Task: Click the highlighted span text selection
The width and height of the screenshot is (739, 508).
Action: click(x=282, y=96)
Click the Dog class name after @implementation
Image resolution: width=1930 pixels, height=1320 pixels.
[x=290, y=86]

------------------------------------------------

#### [Task directions]
Copy every line of the items above without changing any character.

#### [Exercise answer]
Task: Click the highlighted span text selection
The width and height of the screenshot is (739, 508).
Action: click(x=282, y=96)
Click the Dog class name after @implementation
Image resolution: width=1930 pixels, height=1320 pixels.
[x=290, y=86]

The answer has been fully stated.